I am not your "deaf friend." And I don't want to be. I'm not interested in your friends, or your parents' friends, who are deaf. If you tell me that one of your parents is deaf, I'd be happy to talk about that because I know that you'd have your own experience in what it is like to live with a deaf person. I can relate to that because my mother is deaf and that's something you and I would have in common. 

But if you just know "someone" who is deaf, that does not mean you know a thing about me. When it comes to questions, the boundary between appropriate and inappropriate is even hard for me to discern. I guess it depends on how well we know each other, and whether or not we're friends, colleagues, or strangers.

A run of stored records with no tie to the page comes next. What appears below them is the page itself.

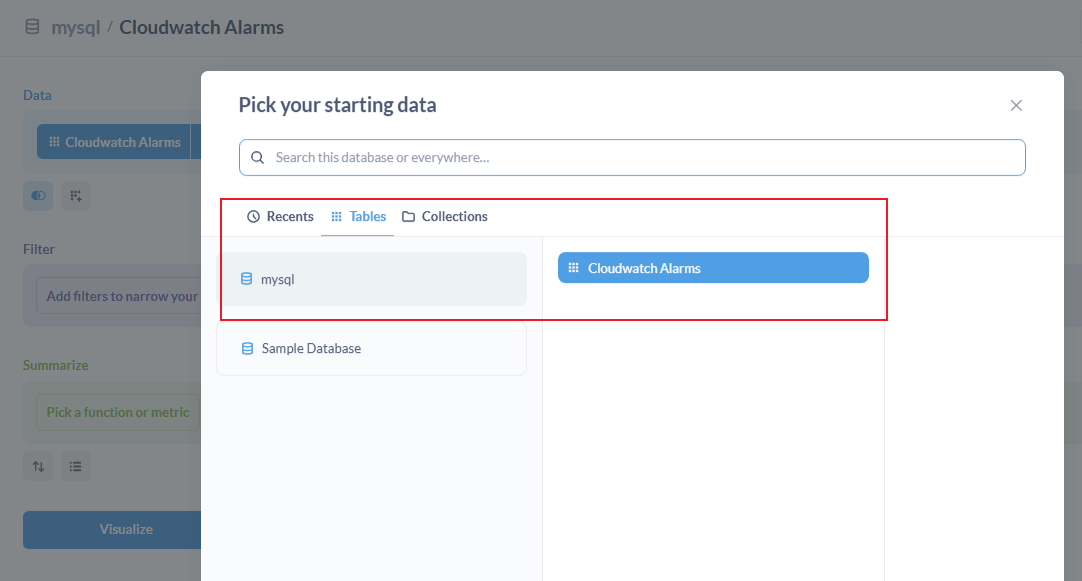
Task: Select the Tables tab
Action: pyautogui.click(x=358, y=217)
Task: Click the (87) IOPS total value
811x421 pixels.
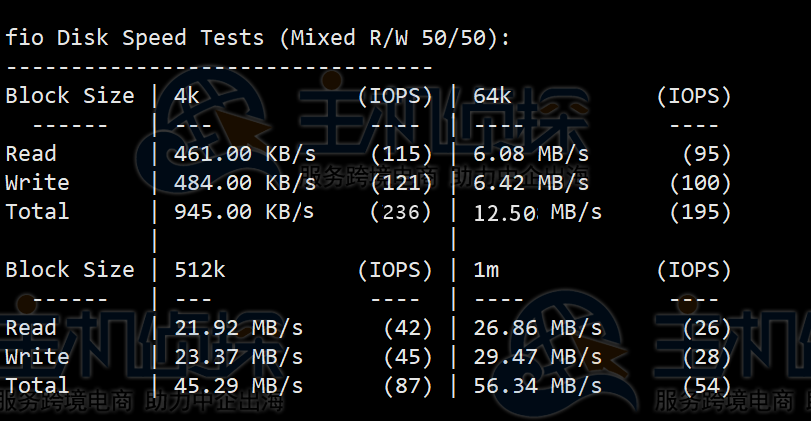Action: click(x=408, y=386)
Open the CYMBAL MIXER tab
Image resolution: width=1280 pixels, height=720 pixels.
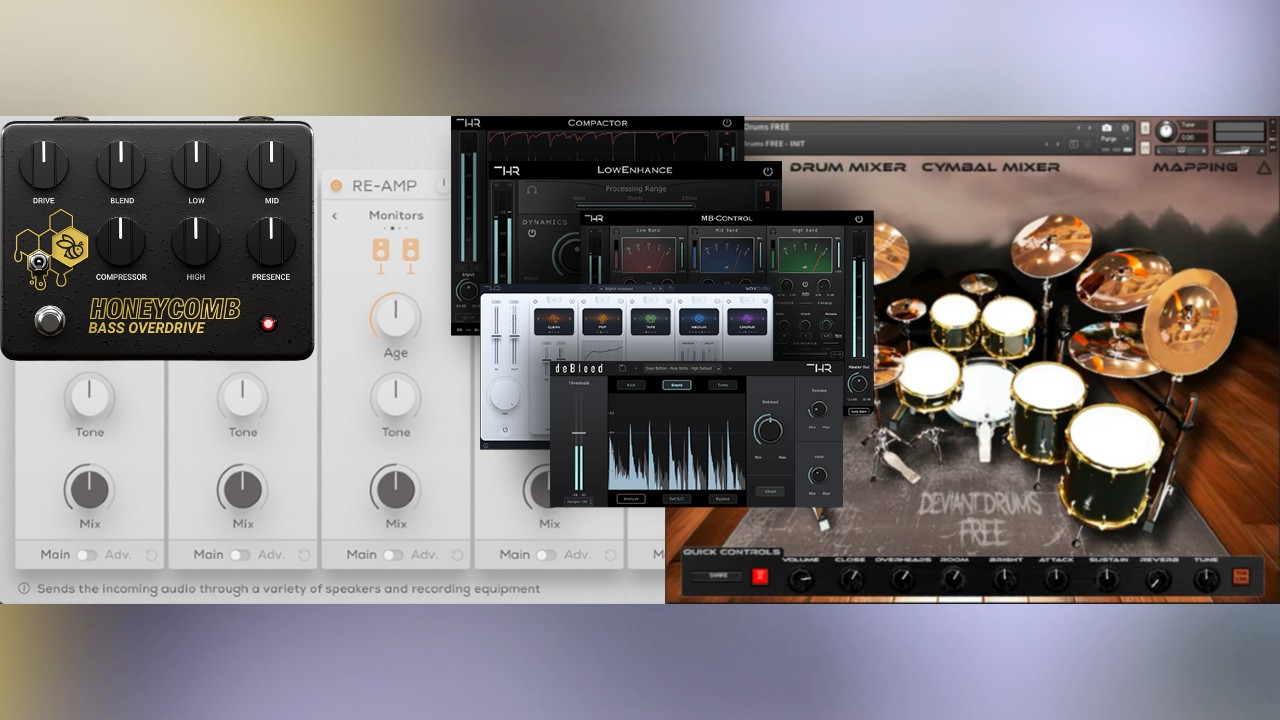click(x=989, y=168)
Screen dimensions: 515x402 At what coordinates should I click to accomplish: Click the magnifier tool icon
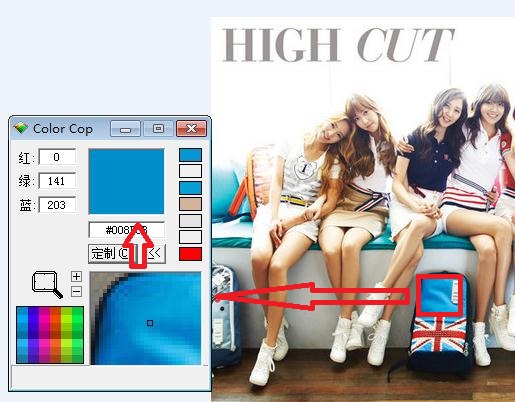click(47, 285)
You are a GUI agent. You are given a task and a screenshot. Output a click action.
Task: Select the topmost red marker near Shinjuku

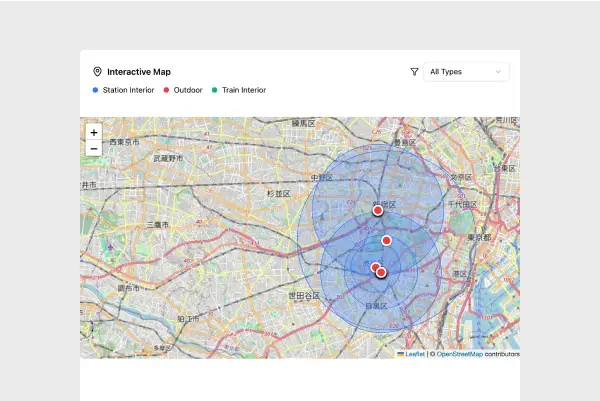378,210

Here's what I can tell you in advance: I appreciate questions about how I manage to tackle daily tasks such as the telephone, public transportation and other things you may not realize are difficult for me. But please don't ask me personal questions. 

Right before I graduated from high school, I asked my principal if she could supply me with two transcripts for my coming graduation ceremony because I wanted my mother and grandmother to be able to follow the speeches and awards as they were presented. My principal smiled confidently and told me that everything had already been taken care of, and that a sign language interpreter had already been hired for our benefit. "Oh, that's so nice of you," I responded, "except that … we don't sign." Many hearing people seem to have difficulty understanding that deaf people aren't born knowing how to sign, and that they, as natural human beings, must acquire language the same way that any other human acquires language. I was spoken to in English by my parents from birth, and I was instructed in English at school. 

English is my mother tongue. I never learned sign language in a family or institutional setting, so please don't act so surprised when I tell you I don't sign. I had been going to this school for six years; my teachers knew me and my family very well. And yet, they still chose to assume what we, as deaf people, would need, rather than to ask. We were all embarrassed. One of the most frustrating things you can ask me is: But wouldn't it be easier for you to sign? First of all, I resent your insinuation that I struggle to communicate. 

Understand that I am not obligated to learn how to sign; those who sign sometimes do so because they want to, not just because they must. And if I did choose to sign rather than speak, we'd have to use an interpreter, and no, I don't think that would be easier."